The Reynolds-Number $Re$ is defined as $Re = \frac{c \cdot L \cdot \rho}{\mu} = \frac{c \cdot L}{\nu}$, with
- the velocity $c~\left[ \frac{m}{s} \right]$,
- the reference length $L~\left[ m \right]$,
- the density $\rho~\left[ \frac{kg}{m^3} \right]$
- $\rho = \frac{p}{R \cdot T}$ for ideal gases
- pressure $p~\left[ Pa \right] = \left[ \frac{kg}{m \cdot s^2} \right]$
- temperature $T~\left[ K \right]$
- ideal gas constant $R~\left[ \frac{J}{kg \cdot K} \right] = \left[ \frac{m^2}{K \cdot s^2} \right]$
- the dynamic viscosity $\mu~\left[ \frac{kg}{m \cdot s} \right]$ and
- the kinematic viscosity $\nu~\left[ \frac{m^2}{s} \right]$, $\nu = \frac{\mu}{\rho}$.
From my understanding, drag increases with decreasing Reynolds-Numbers. Hence, drag increases with an increasing kinematic viscosity (see e.g. this book):
Relation between altitude and kinematic viscosity according to the ISA (International Standard Atmosphere)
With an increasing altitude, the density of the air decreases.

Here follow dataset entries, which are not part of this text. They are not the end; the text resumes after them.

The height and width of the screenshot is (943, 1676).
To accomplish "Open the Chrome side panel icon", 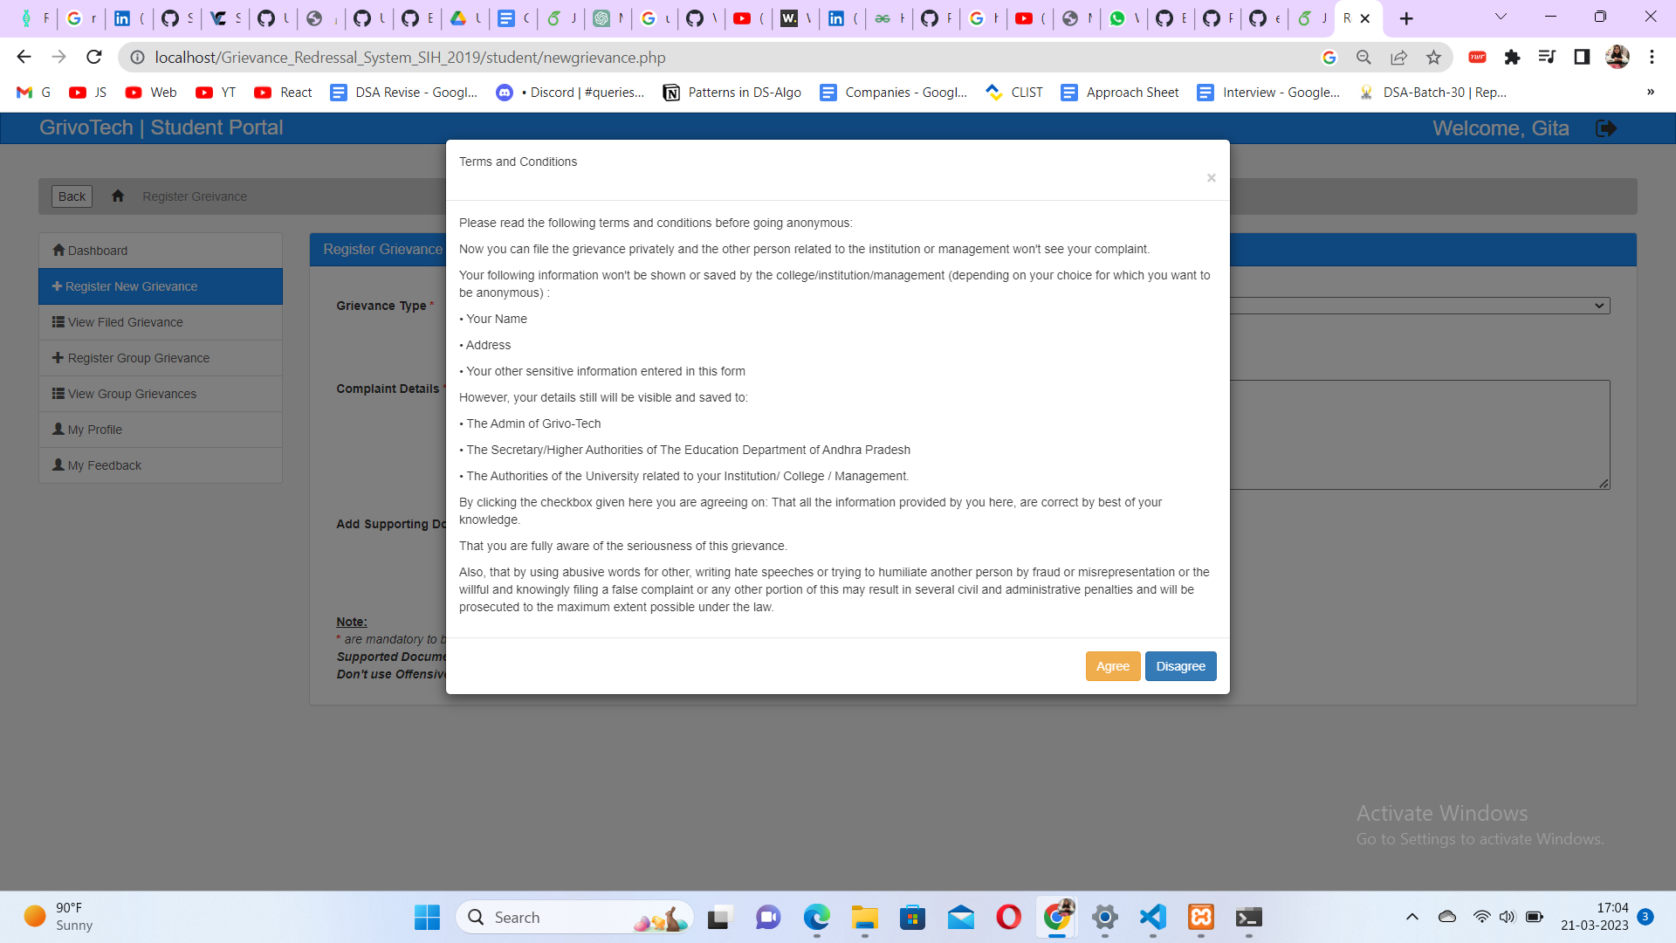I will pos(1582,57).
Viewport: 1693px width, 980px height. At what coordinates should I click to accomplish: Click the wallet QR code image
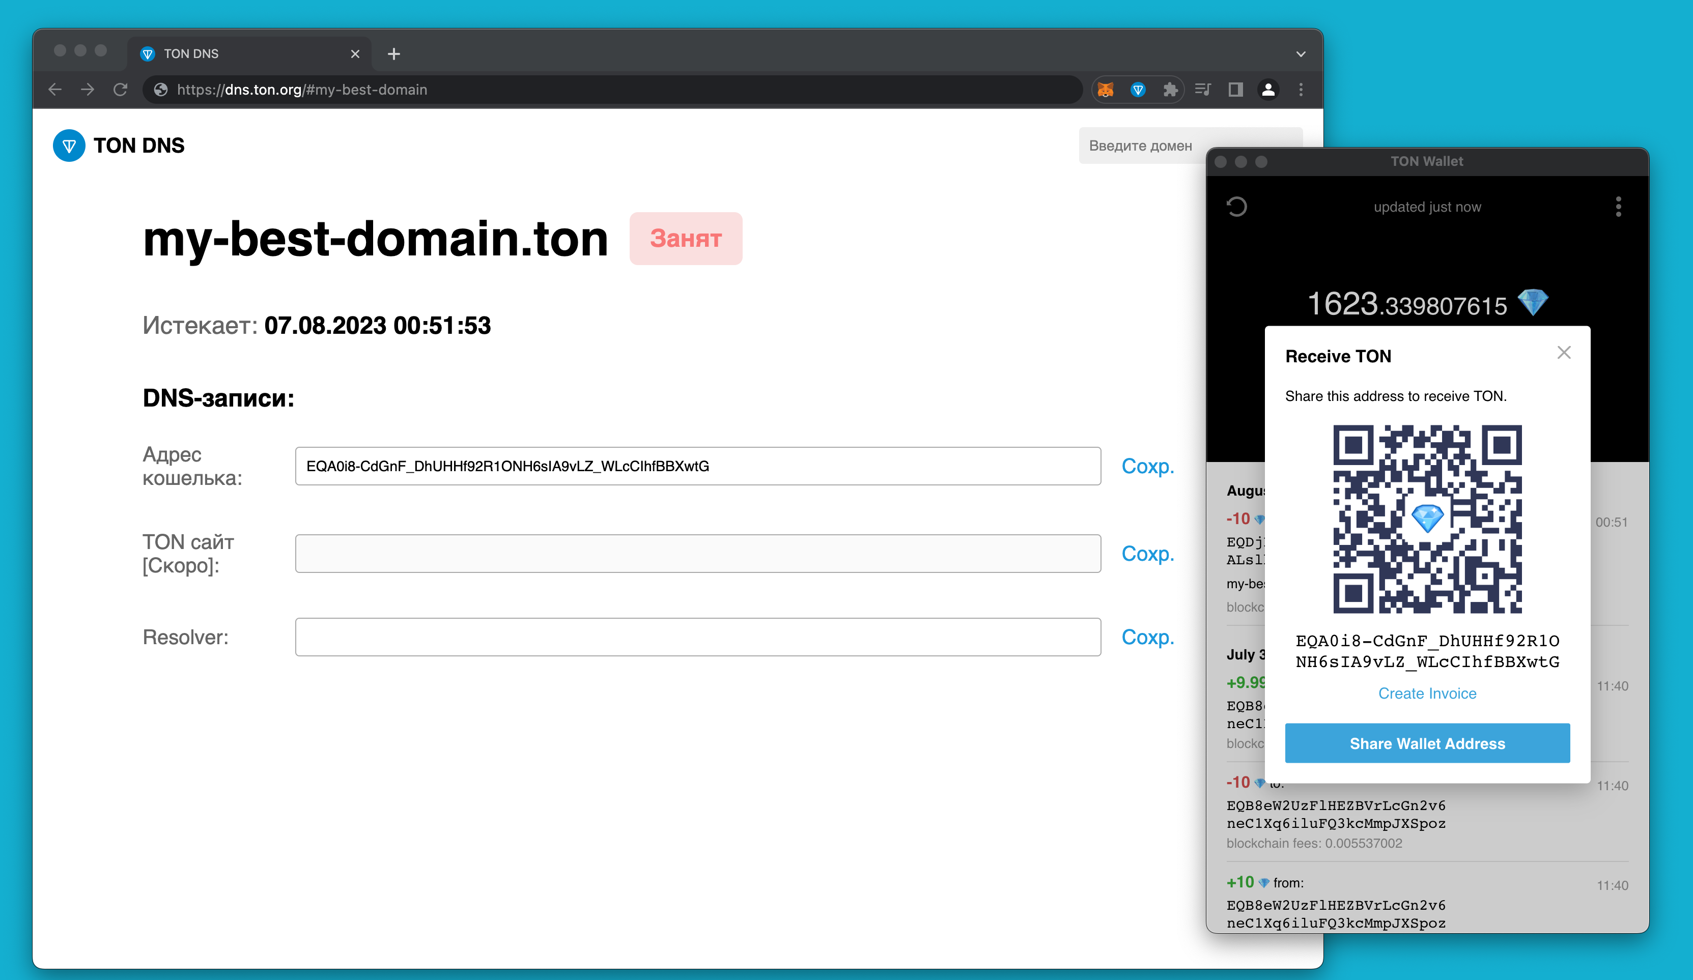click(1427, 519)
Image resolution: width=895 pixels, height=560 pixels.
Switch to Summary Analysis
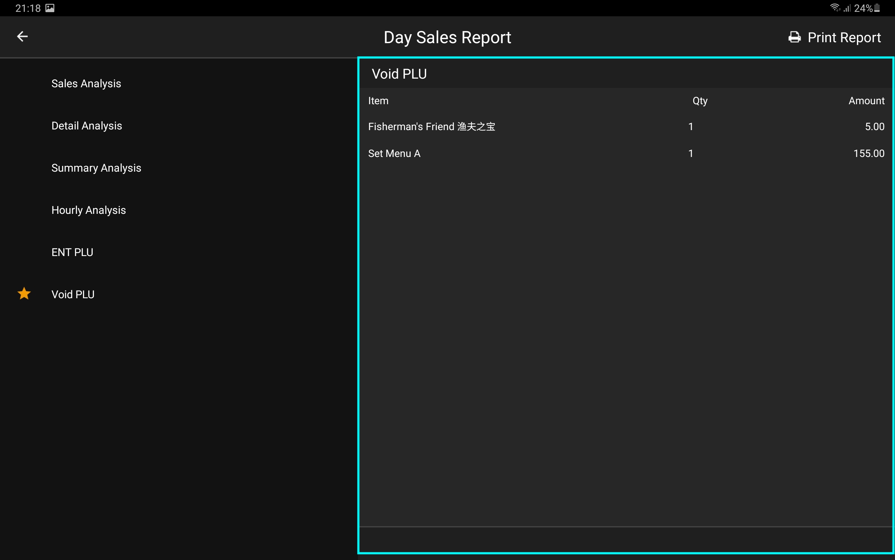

The dynamic viscosity decreases with an increasing altitude of up to $11'000~m$, then stays constant to $25'000~m$ and increases from an altitude of more than $25'000~m$.
This is based on Sutherland's Formula for ideal gases, which in turn relies on the air temperature.
According to ISA, air temperature decreases with an increasing altitude of up to $11'000~m$, then stays constant to $25'000~m$ and increases from an altitude of more than $25'000~m$.Dividing $\mu$ by $\rho$, one can see that the kinematic viscosity increases with an increasing altitude.
See for example here or here for precise data.
- In summary, the Reynolds-Number decreases with an increasing altitude, which means that drag increases with an increasing altitude - assuming velocity and reference length are constant.
Does an airplane really experience more drag, the higher its flying altitude is, assuming otherwise constant parameters?
When researching for this question, one often stumbles across the statement that drag decreases with increasing altitude due to the decreasing density. However, no one seems to take the kinematic density into account.
Are there trustworthy charts available indicating drag over altitude?